[Data items]
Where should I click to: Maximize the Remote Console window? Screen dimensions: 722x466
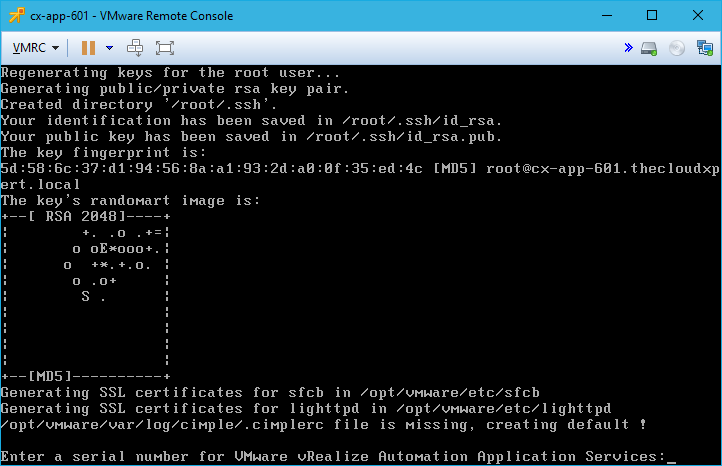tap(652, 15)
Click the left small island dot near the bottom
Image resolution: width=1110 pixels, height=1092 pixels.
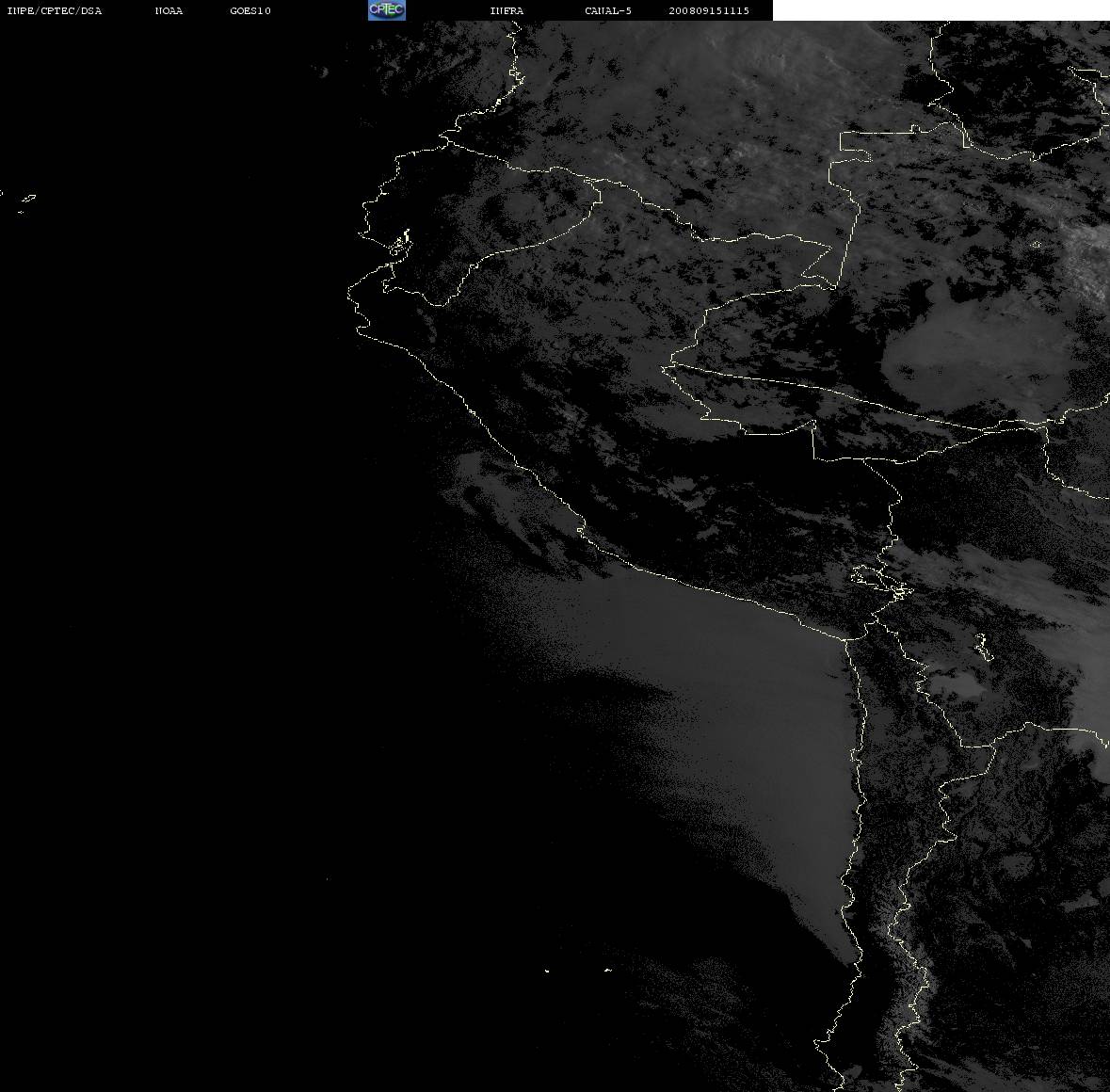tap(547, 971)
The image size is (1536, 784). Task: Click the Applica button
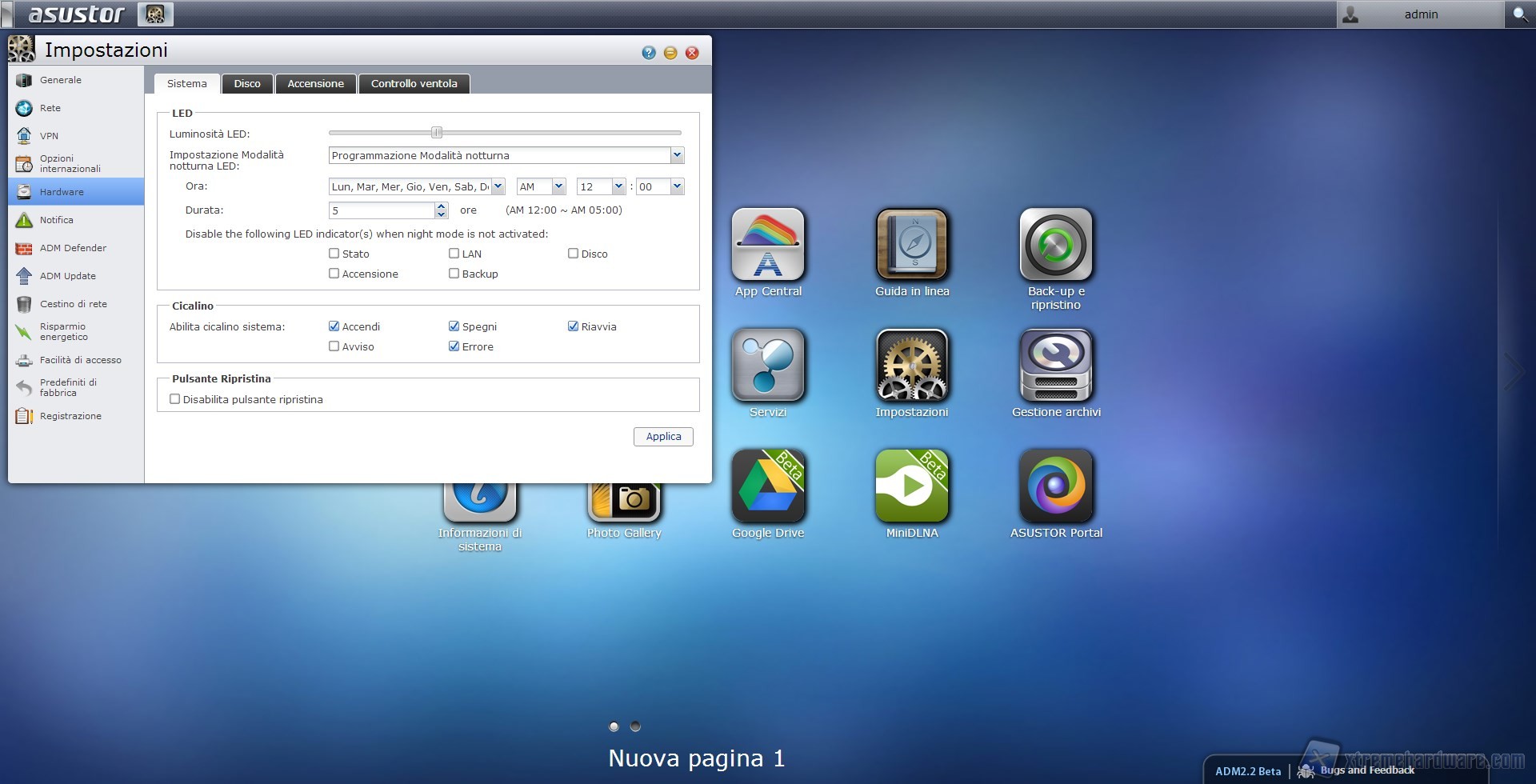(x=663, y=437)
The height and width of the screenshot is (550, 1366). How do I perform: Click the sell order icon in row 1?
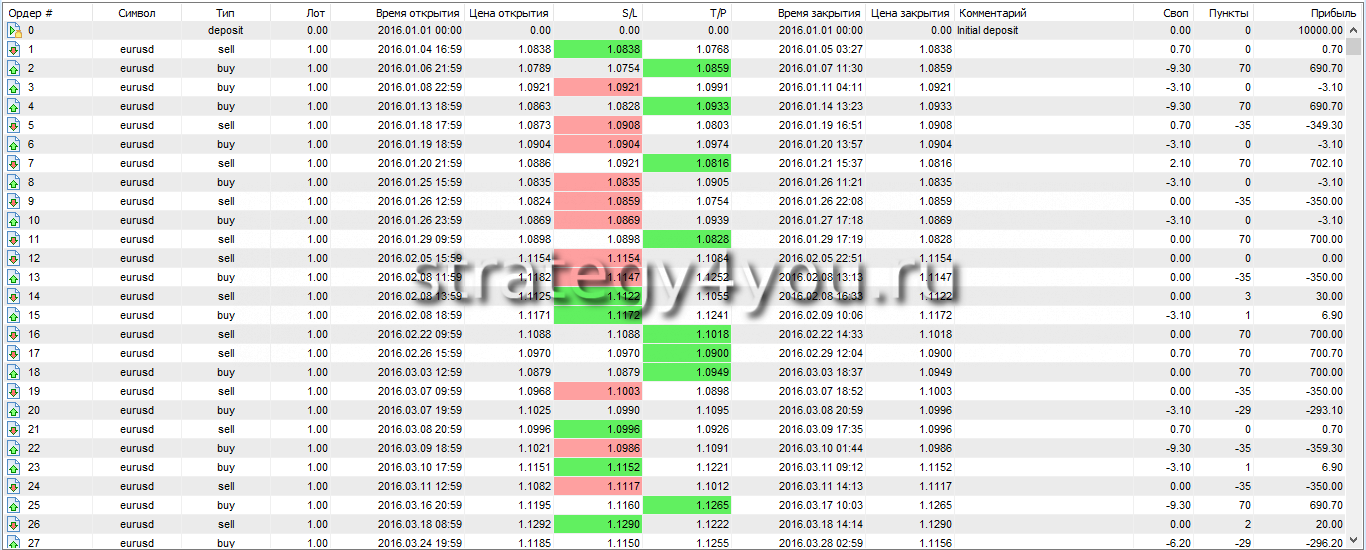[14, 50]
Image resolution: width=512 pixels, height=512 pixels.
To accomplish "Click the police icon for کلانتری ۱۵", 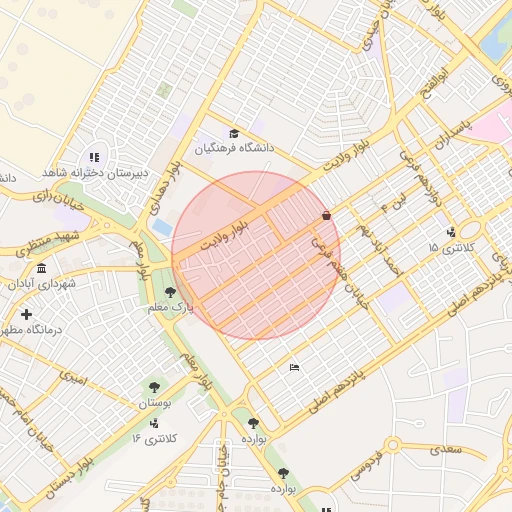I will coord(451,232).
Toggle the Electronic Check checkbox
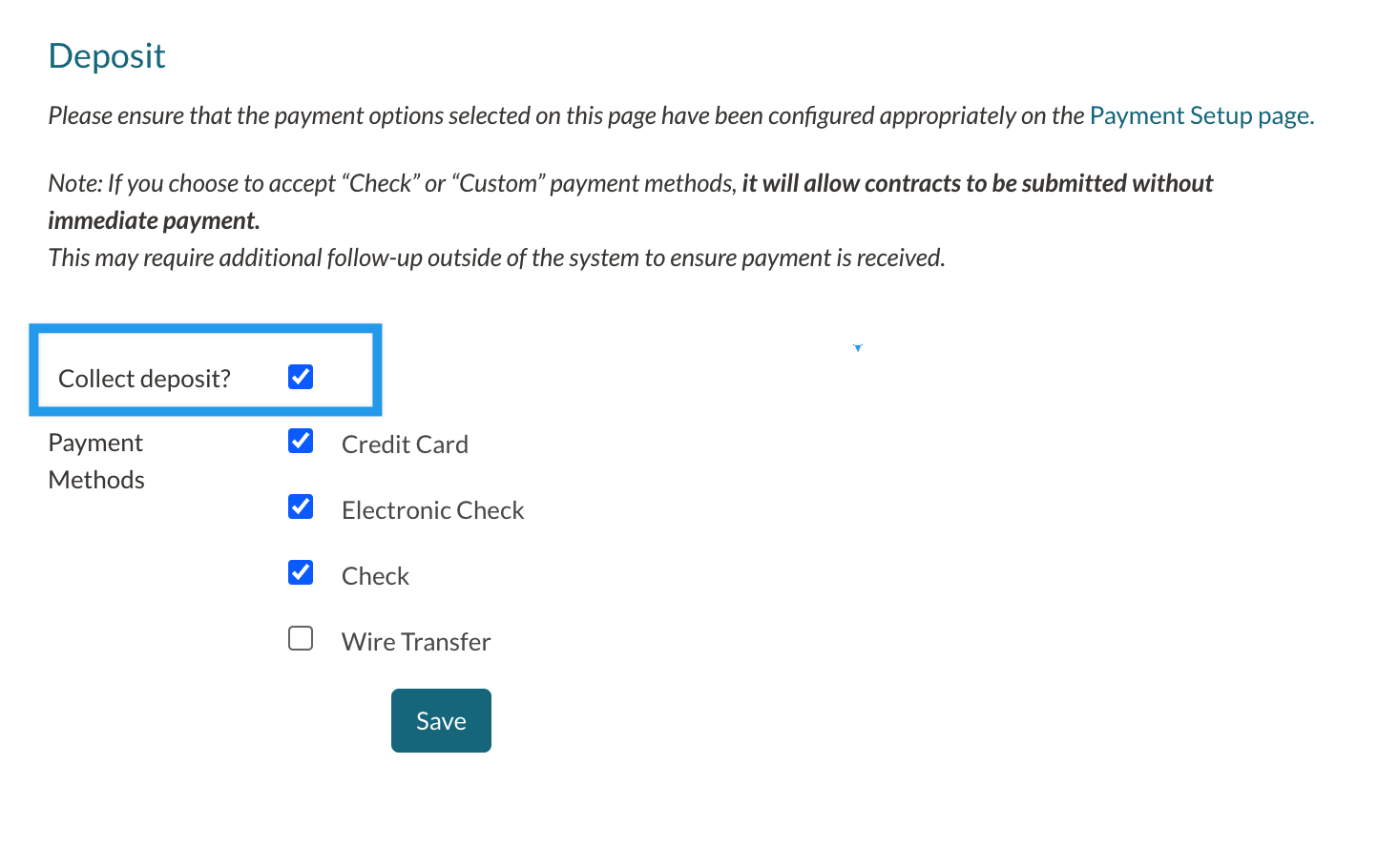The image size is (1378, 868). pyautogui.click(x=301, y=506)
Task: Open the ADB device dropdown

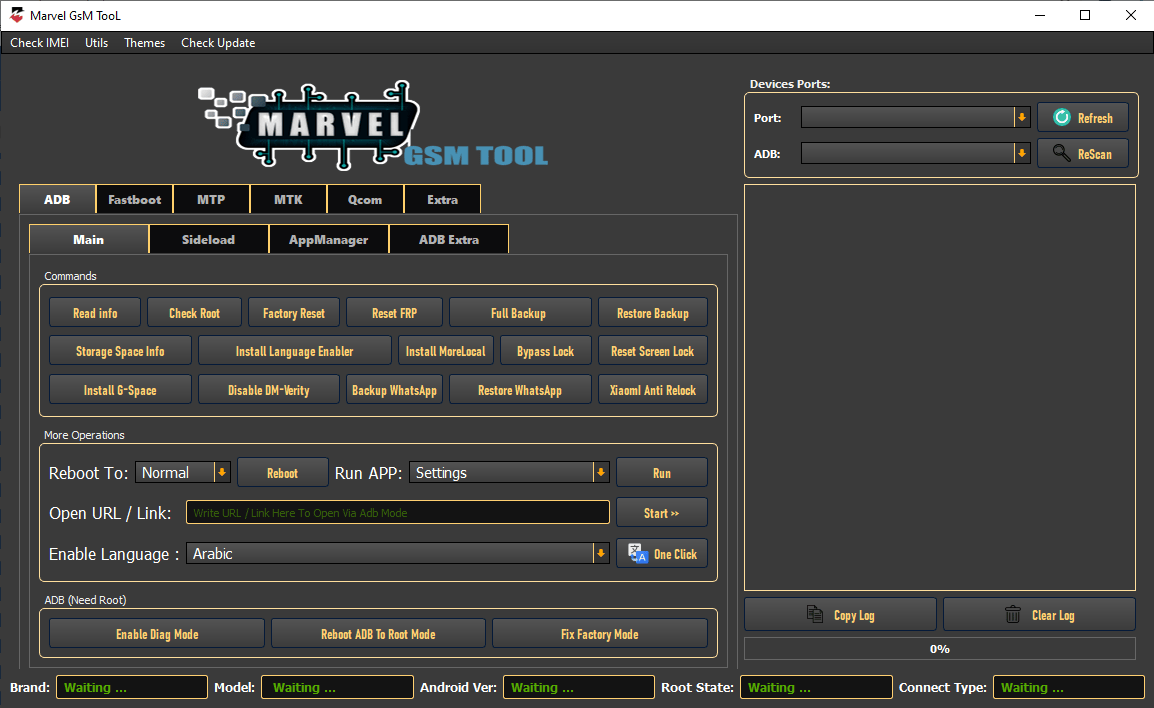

• TASK DESCRIPTION
Beginning at the line that contains "Toggle the Electronic Check checkbox", transcribe it and every later line through the last line of the data above, exactly, and drop the pictures.

• WRITTEN SOLUTION
Toggle the Electronic Check checkbox
The image size is (1378, 868). pyautogui.click(x=301, y=506)
Task: Open the ADB device dropdown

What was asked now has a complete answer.